Nowy rząd chce konkurencji dla PKP Intercity

Nie powinniśmy blokować przewoźników, którzy chcą w Polsce jeździć. Konkurencja w przewozach dalekobieżnych powinna się pojawić szybko – powiedział w wywiadzie dla „Rzeczpospolitej” wiceminister infrastruktury, odpowiedzialny za kolej, Piotr Malepszak.

„Konkurencja w przewozach dalekobieżnych powinna się pojawić szybko. Nie powinniśmy blokować przewoźników, którzy chcą w Polsce jeździć. W mojej ocenie powinniśmy umożliwiać dostęp do przewozów dalekobieżnych operatorom komercyjnym już teraz. Uważam, iż dobrze zarządzane PKP Intercity będzie potrafiło konkurować z zagranicznymi przewoźnikami” - powiedział wiceminister Malepszak „Rzeczpospolitej”.

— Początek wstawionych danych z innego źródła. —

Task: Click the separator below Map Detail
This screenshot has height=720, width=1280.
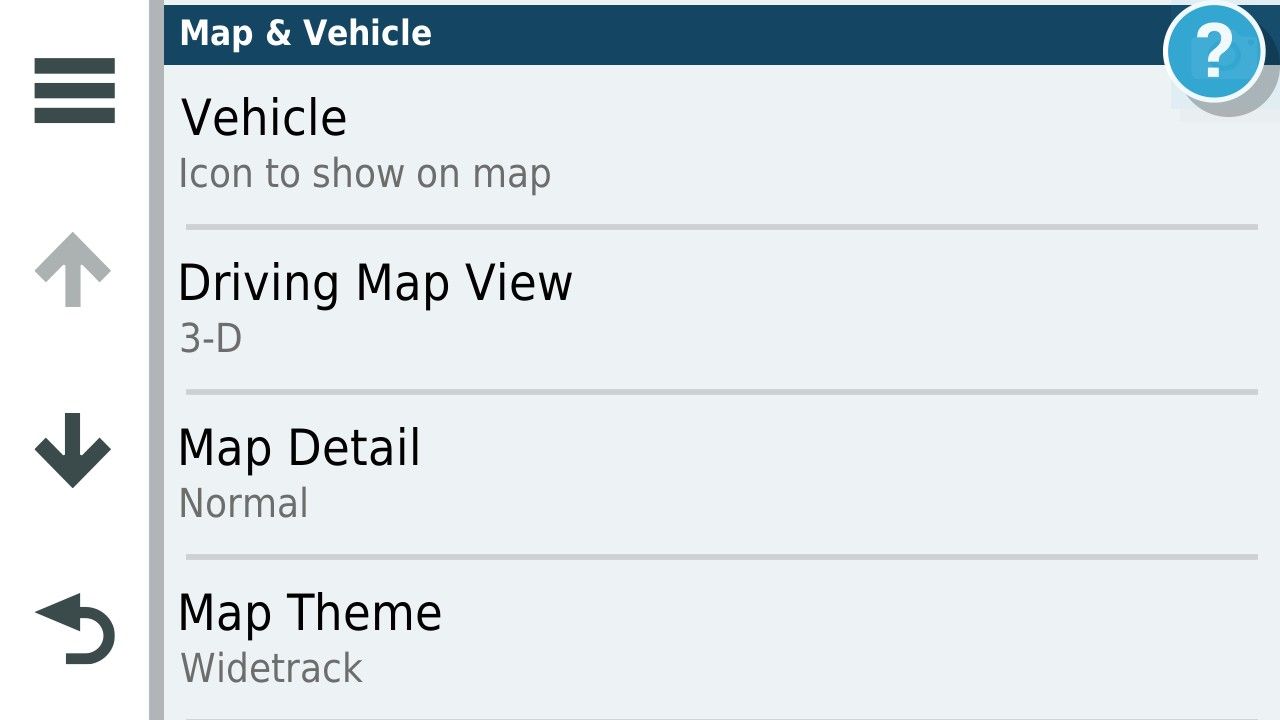Action: click(x=722, y=557)
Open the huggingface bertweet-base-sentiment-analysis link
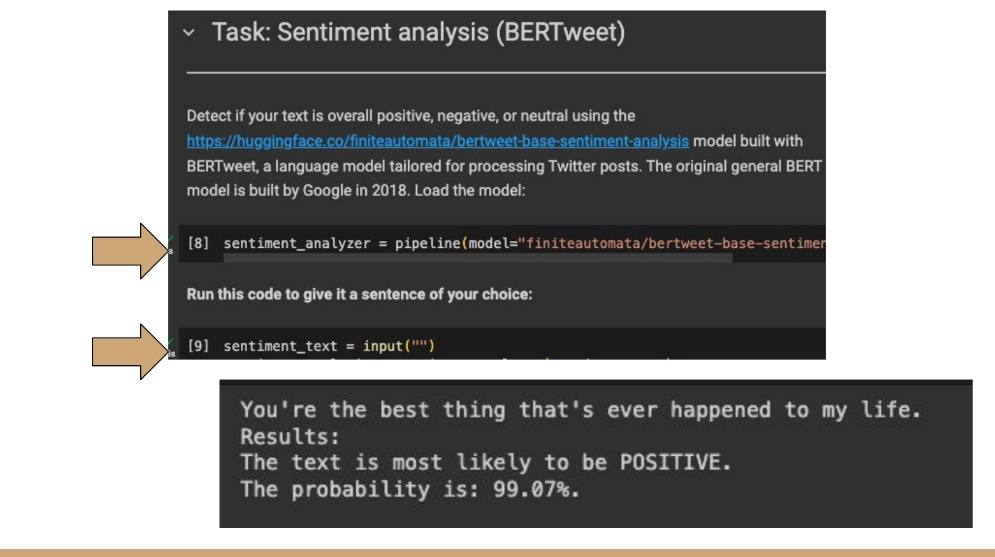 (437, 141)
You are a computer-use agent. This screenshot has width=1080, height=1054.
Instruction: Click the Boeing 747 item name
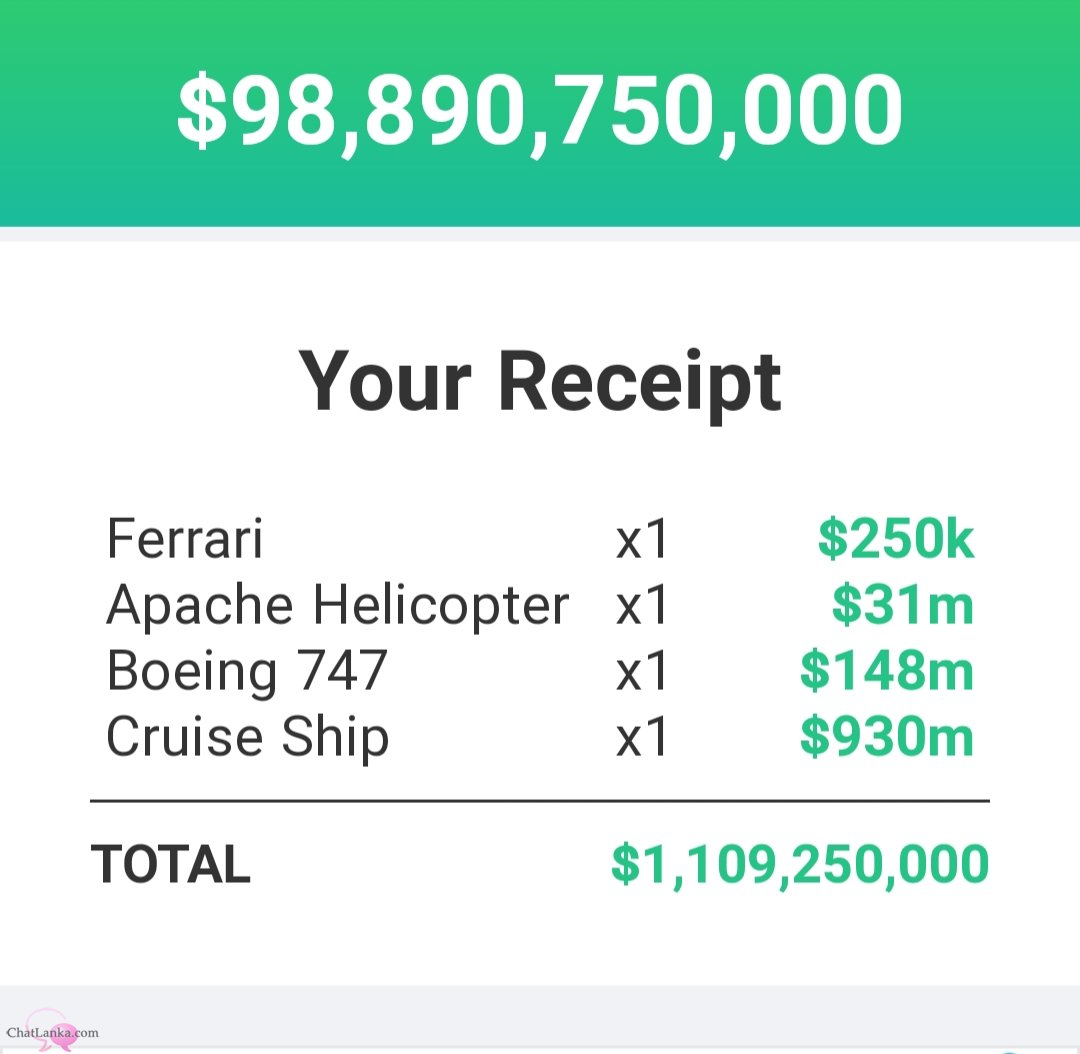(247, 672)
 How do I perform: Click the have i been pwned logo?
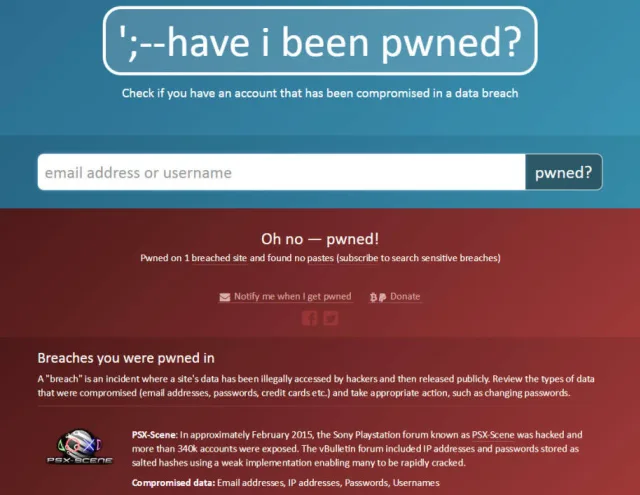(320, 41)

Przypomniał, że według przepisów europejskich od 2030 r. ten rynek stanie się otwarty. Dodał, że według niego „spółka powinna być na to otwarcie przygotowana dużo szybciej”. Ocenił także, że PKP Intercity „powinna też szukać poprawy efektywności przez uruchamianie większej liczby pociągów w systemie komercyjnym”.

W PKP Intercity wykonano dobrą pracę w zwiększeniu liczby pasażerów głównie dzięki nowym systemom sprzedaży i atrakcyjnym cenom biletów. Stawiam na więcej pracy u podstaw, lepsze wykorzystanie zasobów taborowych i zwiększenie liczby pociągów. Trzeba zwiększyć przychody, bo wiemy, że w szczytach przewozowych w okresie letnim spółka ma problemy z przewiezieniem wszystkich chętnych. Mamy do rozwiązania problem dostępności taboru, bo ponad 40 proc. jej wagonów nie pracuje i nie zarabia

dodał wiceminister infrastruktury.

W rozmowie z „Rz” Piotr Malepszak przypomniał, że został przyjęty nowy Krajowy Program Kolejowy wart 80 mld zł, choć zastrzegł, że „bardzo dużą część tych pieniędzy stanowią projekty przechodzące jeszcze z poprzedniej perspektywy”.

„Do tego są środki zaplanowane na projekt CPK, gdzie większość ze 155 mld zł zostanie przeznaczona na kolej. Zatem pieniądze na papierze są, i to dużo. Z drugiej strony sam projekt CPK też czeka weryfikacja” – powiedział.